Solved – KL divergence or similar “distance” metric between two multivariate distributions

bivariateclusteringdistancedistributions

I have a large dataset composed of many samples; each sample is as follows:

  • imagine a grid indexed by i,j
  • for a sample k, I have Y_k, where Y_k(i,j) is the probability density for k at (i,j)
  • of course, summing the entire grid (each cell in the grid) yields 1

I have many (~100 for now) such samples, with different probability distributions over the exact same fixed grid. The distributions don't follow any parametric model, as far as I can tell.

My question is: I would like to compute all vs. all "distances" between these distributions. The goal is to feed the distances into a clustering algorithm, etc to figure out the general "classes" of distributions …. although they are all different from each other, just looking at them visually I see that there is clear grouping….of course it would nice to be able to do this algorithmically for scale, etc.

Best Answer

This has by no means been substantiated as a proper measure of divergence, but I've had some luck with the Hausdorff distance between two samples (of multiple points).
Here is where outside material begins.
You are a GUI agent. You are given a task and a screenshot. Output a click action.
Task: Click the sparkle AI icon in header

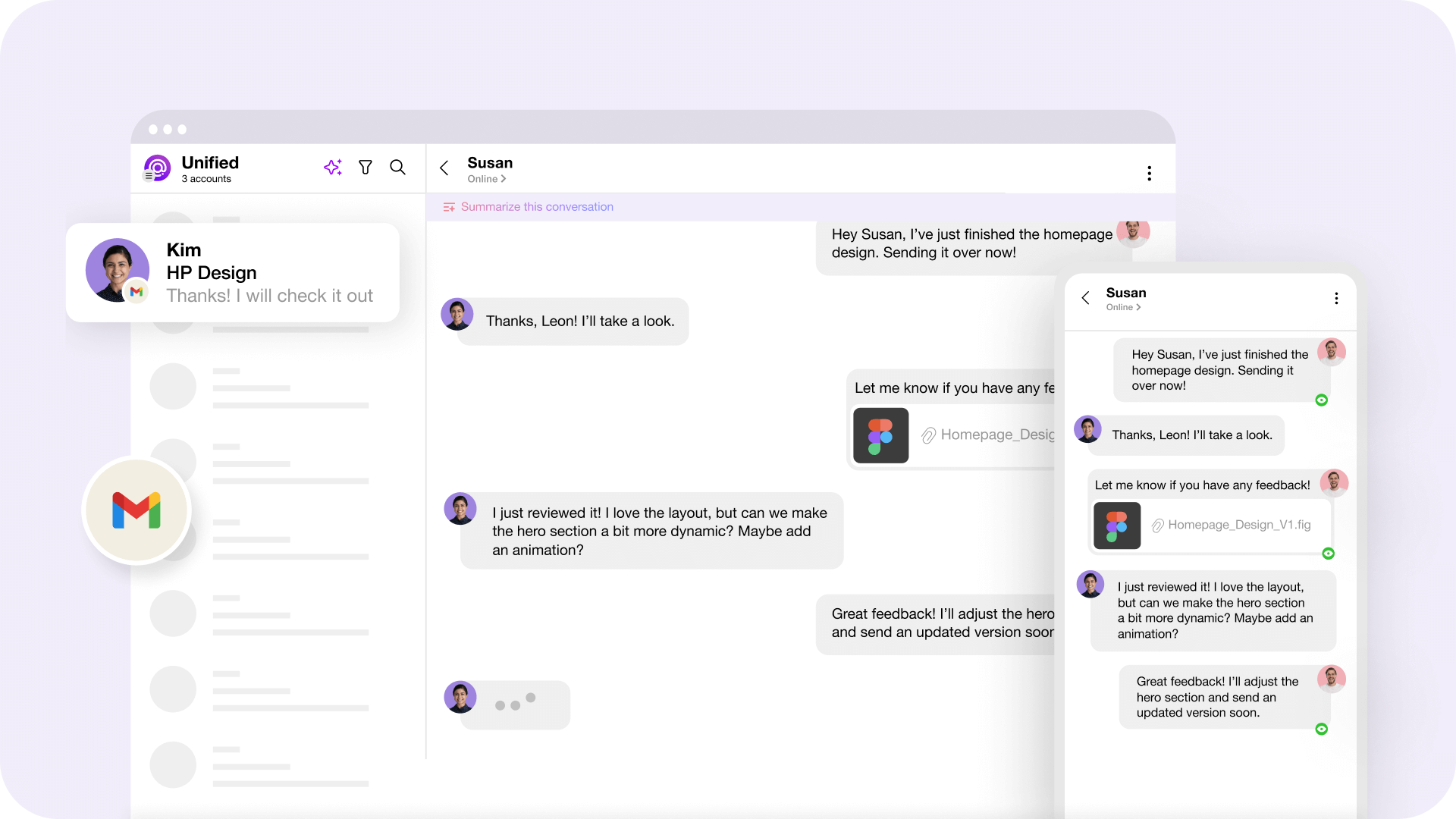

The best way to understand it intuitively is as a game where a player must travel from a point in one set to a point in the other in as small a distance as possible, but a malevolent second player picks the starting point to maximize this distance. The resulting distance is the Hausdorff distance.

I don't know of any theoretical work showing its behavior as a distance measure on the underlying distributions, but I've used it as a target function in optimization algorithms with some success.